[GIVEN INFORMATION Boundary: Start]

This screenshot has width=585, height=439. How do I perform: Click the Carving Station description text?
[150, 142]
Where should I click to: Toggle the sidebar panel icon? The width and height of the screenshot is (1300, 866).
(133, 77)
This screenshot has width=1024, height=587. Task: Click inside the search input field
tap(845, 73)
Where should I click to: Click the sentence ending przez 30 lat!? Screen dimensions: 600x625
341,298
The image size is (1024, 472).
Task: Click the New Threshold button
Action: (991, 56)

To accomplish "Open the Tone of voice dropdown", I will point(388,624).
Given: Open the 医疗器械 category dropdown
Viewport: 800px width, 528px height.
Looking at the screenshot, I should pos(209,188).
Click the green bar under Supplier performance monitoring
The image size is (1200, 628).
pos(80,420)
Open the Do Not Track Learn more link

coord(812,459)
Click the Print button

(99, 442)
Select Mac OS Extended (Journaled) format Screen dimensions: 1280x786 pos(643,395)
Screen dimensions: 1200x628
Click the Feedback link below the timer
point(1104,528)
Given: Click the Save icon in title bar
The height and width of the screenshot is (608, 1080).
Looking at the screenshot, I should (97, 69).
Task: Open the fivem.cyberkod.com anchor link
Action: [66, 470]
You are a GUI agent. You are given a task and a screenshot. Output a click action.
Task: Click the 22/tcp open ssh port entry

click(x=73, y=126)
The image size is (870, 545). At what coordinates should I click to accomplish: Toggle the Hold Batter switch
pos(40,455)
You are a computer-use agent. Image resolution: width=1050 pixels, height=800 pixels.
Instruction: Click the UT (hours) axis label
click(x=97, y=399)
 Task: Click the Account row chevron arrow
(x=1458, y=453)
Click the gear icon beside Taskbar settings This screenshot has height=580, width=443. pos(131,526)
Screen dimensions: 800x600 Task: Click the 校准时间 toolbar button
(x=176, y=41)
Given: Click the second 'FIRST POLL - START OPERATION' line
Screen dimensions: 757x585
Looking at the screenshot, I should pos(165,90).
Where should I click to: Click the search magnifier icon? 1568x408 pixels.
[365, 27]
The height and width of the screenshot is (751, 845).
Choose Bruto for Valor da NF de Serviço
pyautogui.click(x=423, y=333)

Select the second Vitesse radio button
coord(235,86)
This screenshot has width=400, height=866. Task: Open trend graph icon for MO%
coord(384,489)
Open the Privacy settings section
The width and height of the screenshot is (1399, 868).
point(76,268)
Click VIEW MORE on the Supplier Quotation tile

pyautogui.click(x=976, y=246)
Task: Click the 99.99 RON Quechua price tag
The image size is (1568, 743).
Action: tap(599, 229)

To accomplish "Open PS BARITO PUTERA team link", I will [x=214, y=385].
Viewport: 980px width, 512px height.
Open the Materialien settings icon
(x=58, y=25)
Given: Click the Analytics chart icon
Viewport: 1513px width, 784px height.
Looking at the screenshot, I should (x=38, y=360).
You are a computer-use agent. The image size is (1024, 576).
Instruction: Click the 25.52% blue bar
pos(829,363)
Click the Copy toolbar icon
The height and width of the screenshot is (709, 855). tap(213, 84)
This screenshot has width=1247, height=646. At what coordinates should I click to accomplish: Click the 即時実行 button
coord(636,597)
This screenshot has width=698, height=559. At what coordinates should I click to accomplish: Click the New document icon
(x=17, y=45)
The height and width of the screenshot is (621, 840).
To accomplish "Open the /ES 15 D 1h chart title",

[GIVEN INFORMATION Boundary: End]

* WORK INSTRUCTIONS: Go through the records above and return each line in which the word "chart" occurs.

* RESPONSE TO THIS EXERCISE:
Given: Click the Analytics chart icon
To accomplish "Open the /ES 15 D 1h chart title",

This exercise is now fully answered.